DOCUMENT EXCERPT:
════
Materials and procedure

At the screening appointment (Time 1), children were given measures of ASD diagnosis and symptom severity, adaptive behavior, and gesture skills. At rescreening (Time 2), measures of symptom severity and adaptive behavior were administered.

ASD diagnosis and symptom severity

The Childhood Autism Rating Scale, Second Edition (CARS-2; Schopler, Van Bourgeondien, Wellman, & Love, 2010) was used to rate severity of autism symptomatology. The CARS-2 provides a total score and a diagnostic description ranging from mild to severe. Concurrent validity with the ADOS (Autism Diagnostic Observation Schedule) and ADI-R (Autism Diagnostic Interview—Revised) is reported to be between .77 and .79 (Vaughn, 2011) and .67, respectively (Saemundsen, Magnusson, Smari, & Sigurdardottir, 2003). Higher scores indicate higher symptom severity. The total score on the CARS-2 at Time 2 was used to represent symptom severity as an outcome variable.

Six items from the CARS-2 Time 1 were used to create two composite scores (of three items each) to represent the two core symptoms for ASD: Social Communicative Skills and Restricted Repetitive Behaviors. Since a number of items on the CARS-2 overlap between social communicative skills and restricted repetitive behaviors (e.g., listening response can be scored for responding to name and also sensory aversion), the number of items per composite was restricted to the nonoverlapping items. The Social Communication Skills Composite score was the average of the three items: Imitation, Nonverbal Communication (which includes gestures), and Relating to People. The Restricted Repetitive Behavior Composite score was the average of the three items: Body Use, Object Use, and Taste, Smell, and Touch.

Adaptive behavior

The Vineland Adaptive Behavior Scales, Second Edition, Survey Interview Form (VABS; Sparrow, Cicchetti, & Balla, 2005), a caregiver interview report, was used to measure adaptive functioning. Four domain standard scores (Communication, Daily Living Skills, Socialization, and Motor Skills) are provided. An adaptive behavior composite score was calculated from the sum of the domain scores. The adaptive behavior composite from Time 1 was used as a predictor variable in the second research question.

Gesture skills

The MacArthur-Bates Communicative Development Inventory: Words and Gestures (CDI; Fenson et al., 2007) were used to measure gesture skills. The gestures subsection, which contains 63 items, was recoded to distinguish between social communicative and functional gestures. Guided by the literature on language and gesture development (Alibali & Goldin-Meadow, 1993; Capone & McGregor, 2004; Ozcaliskan & Goldin-Meadow, 2005) we suggest that social communicative gestures require an understanding of symbols, are typically acquired by implicit learning or imitation, and require interaction with others (e.g., nods head yes, shakes head no). Gestures that may have a social context but are often explicitly taught were not included in this category. Waving goodbye, for example, is a gesture that parents typically explicitly teach and strongly and positively reward their child for engaging in (Jones, 2014). Functional gestures do not require an understanding of symbols, are used to regulate one's environment, and may be used in isolation without interaction with others (e.g. dances, eats with a spoon or fork).
════
DATA PROVIDED:

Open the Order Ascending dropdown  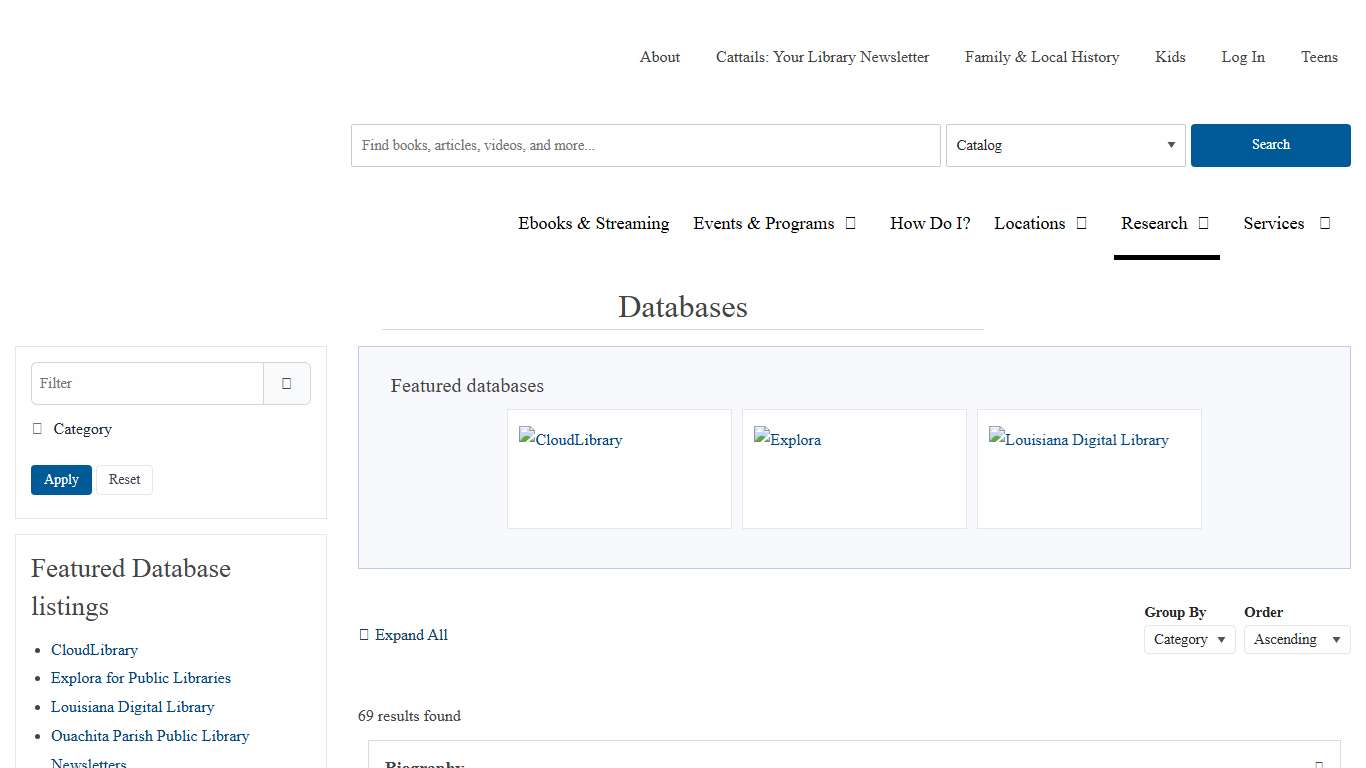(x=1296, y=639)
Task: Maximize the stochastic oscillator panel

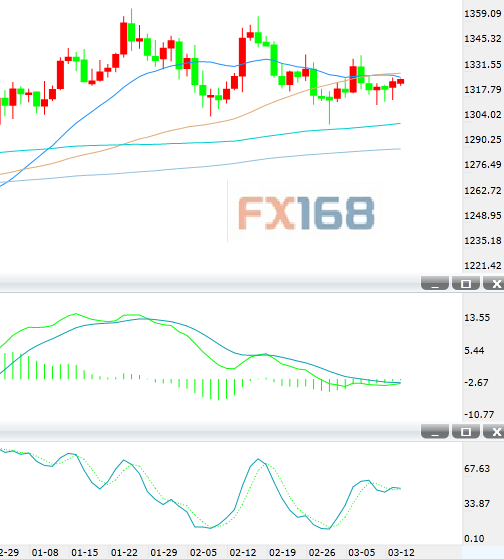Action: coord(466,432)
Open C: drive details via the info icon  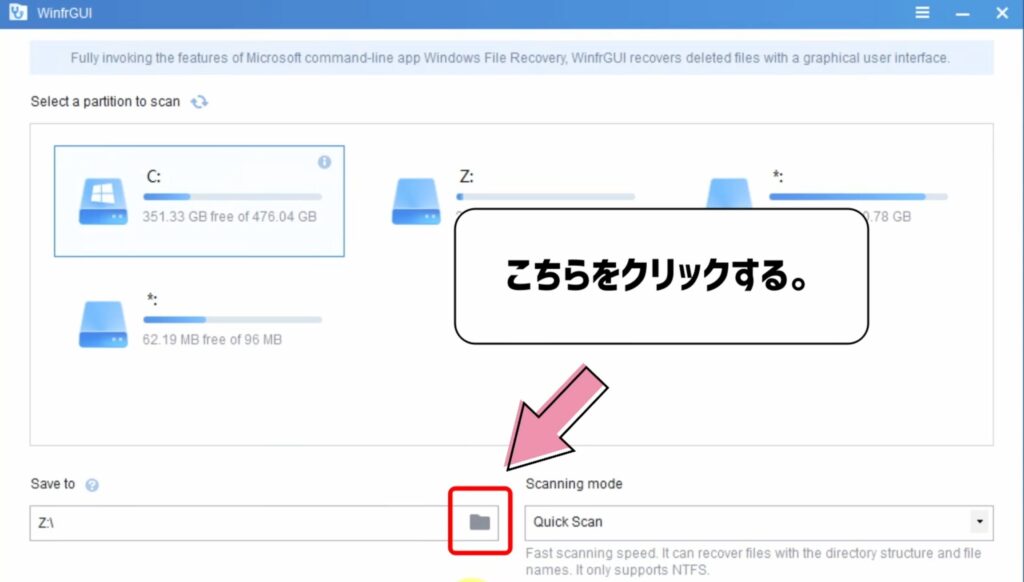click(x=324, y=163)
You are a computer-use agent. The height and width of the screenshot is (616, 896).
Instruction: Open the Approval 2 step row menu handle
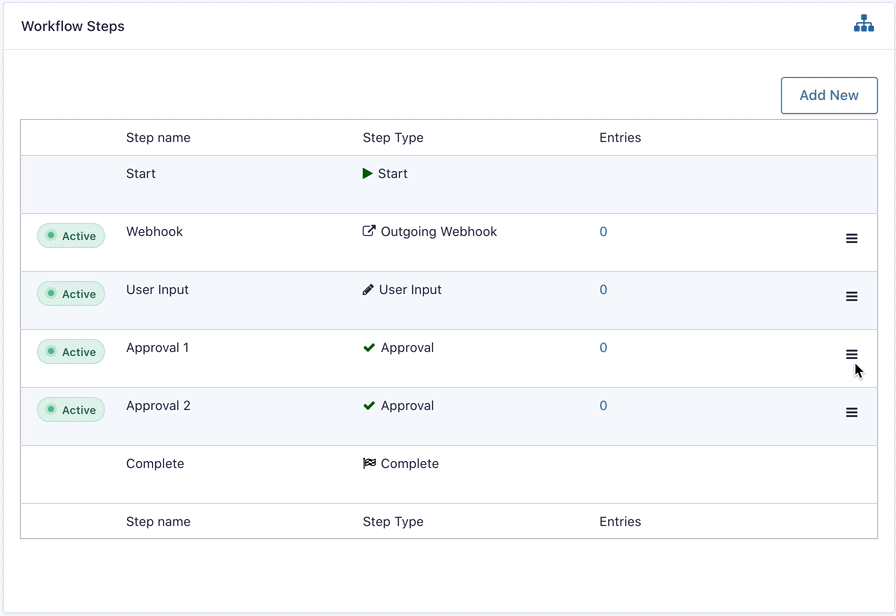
════
TASK REQUIREMENTS:
1 – List the domain standard scores that the methods excerpt says the Vineland Adaptive Behavior Scales provide.
2 – Please print the part of the methods excerpt that opens with the words containing "The Childhood Autism" and closes with "an outcome variable.".
The rows have no connection to the methods excerpt.

REPLIES:
1 – Communication, Daily Living Skills, Socialization, and Motor Skills

2 –
The Childhood Autism Rating Scale, Second Edition (CARS-2; Schopler, Van Bourgeondien, Wellman, & Love, 2010) was used to rate severity of autism symptomatology. The CARS-2 provides a total score and a diagnostic description ranging from mild to severe. Concurrent validity with the ADOS (Autism Diagnostic Observation Schedule) and ADI-R (Autism Diagnostic Interview—Revised) is reported to be between .77 and .79 (Vaughn, 2011) and .67, respectively (Saemundsen, Magnusson, Smari, & Sigurdardottir, 2003). Higher scores indicate higher symptom severity. The total score on the CARS-2 at Time 2 was used to represent symptom severity as an outcome variable.